キャッシュレス化に伴うATMの変化や異業種との競争について、みずほフィナンシャルグループの坂井辰史社長に話を聞いた。

坂井辰史(みずほフィナンシャルグループ社長)Photo by Masato Kato

──キャッシュレス決済の進展を見越して、他の大手銀行がATMの台数を削減する方向に動いているとされています。みずほ銀行はどうする考えですか。

 誤解を恐れずに言えば、ATMは公衆電話と同じ道をたどるかもしれません。今は街のあちこちにありますが、何年か後にはほぼなくなる時代が来るかもしれない。

 今は利用数に応じて、店舗内ATMの台数を減らしたり、店舗外ATMの設置場所を入れ替えたりしています。

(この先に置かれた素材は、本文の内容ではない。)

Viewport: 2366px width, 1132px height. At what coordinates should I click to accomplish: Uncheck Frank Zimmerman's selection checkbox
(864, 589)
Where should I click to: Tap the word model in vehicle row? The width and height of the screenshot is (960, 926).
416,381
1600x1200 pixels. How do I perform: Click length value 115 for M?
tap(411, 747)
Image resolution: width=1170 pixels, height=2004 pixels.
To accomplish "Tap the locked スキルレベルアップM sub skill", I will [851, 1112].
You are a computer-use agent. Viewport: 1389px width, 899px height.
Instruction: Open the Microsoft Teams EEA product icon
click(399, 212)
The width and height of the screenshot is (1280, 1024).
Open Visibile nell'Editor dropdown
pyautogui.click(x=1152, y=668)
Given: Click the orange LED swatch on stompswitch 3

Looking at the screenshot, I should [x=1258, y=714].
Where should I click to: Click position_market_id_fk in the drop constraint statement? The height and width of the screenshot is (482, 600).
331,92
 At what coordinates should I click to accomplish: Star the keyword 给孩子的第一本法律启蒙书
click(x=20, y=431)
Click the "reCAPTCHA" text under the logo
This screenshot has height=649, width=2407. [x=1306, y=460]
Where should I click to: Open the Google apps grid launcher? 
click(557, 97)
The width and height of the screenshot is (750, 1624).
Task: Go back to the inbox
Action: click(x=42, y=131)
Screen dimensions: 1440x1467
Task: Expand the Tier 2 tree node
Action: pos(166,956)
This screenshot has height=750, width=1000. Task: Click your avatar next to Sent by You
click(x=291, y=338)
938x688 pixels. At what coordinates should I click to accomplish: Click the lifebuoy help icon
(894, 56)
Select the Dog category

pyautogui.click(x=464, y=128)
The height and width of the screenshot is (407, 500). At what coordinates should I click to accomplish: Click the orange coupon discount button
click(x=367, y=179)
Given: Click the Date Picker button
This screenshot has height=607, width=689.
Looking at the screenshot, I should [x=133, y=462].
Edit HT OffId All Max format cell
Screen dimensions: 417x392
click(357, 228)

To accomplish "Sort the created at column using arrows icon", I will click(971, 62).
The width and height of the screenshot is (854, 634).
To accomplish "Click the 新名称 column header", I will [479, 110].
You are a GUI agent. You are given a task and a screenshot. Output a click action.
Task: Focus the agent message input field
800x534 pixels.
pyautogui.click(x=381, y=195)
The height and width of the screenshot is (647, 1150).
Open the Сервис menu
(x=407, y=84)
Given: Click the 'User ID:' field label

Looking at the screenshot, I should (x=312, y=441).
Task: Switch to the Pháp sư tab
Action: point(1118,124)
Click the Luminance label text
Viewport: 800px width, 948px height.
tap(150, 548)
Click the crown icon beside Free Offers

顧客が必要としないものを減らし、必要なものを増やすという考えが頭にあるからです。

 ただ、ATMの利用数全体を見ると、この10年間は横ばいです。だからこそ、みずほ銀行の今の課題はATMの増減ではなく、より顧客利便性の高いキャッシュレス決済システムをどう根付かせるかです。それが(結果的に)ATMの減少につながるでしょう。

──金融グループのトップという立場から、決済のデジタル化を推進する上で、どのような戦略や将来像を描いていますか。

 近年、世界的にテクノロジーの発展に伴って情報通信産業がものすごい勢いで伸びており、世界経済やそれら関連企業の時価総額を押し上げています。一方、金融業は衰退産業と捉えられがち。確かに、そういう側面はあります。